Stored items

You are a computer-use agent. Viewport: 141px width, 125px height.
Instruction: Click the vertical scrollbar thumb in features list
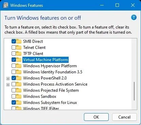click(134, 91)
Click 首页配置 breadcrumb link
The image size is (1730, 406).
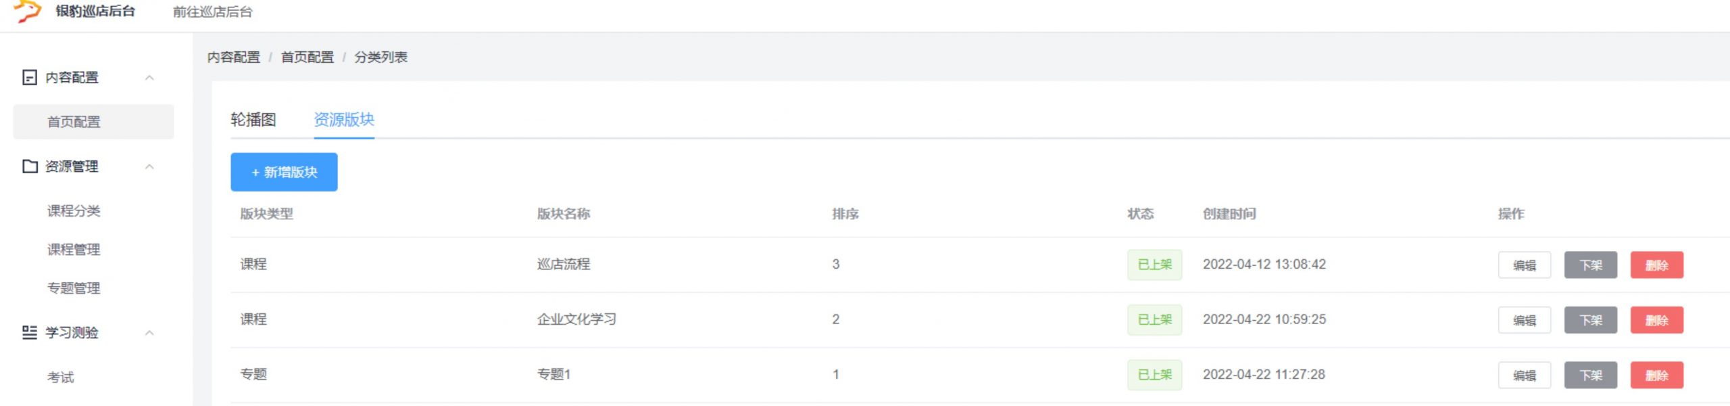point(307,58)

(What this task involves)
Copy exactly the lines from the one containing "Click 首页配置 breadcrumb link" through the final line of the records above, both included, and leave out any pictures.

(Solved exercise)
Click 首页配置 breadcrumb link
The image size is (1730, 406).
point(307,58)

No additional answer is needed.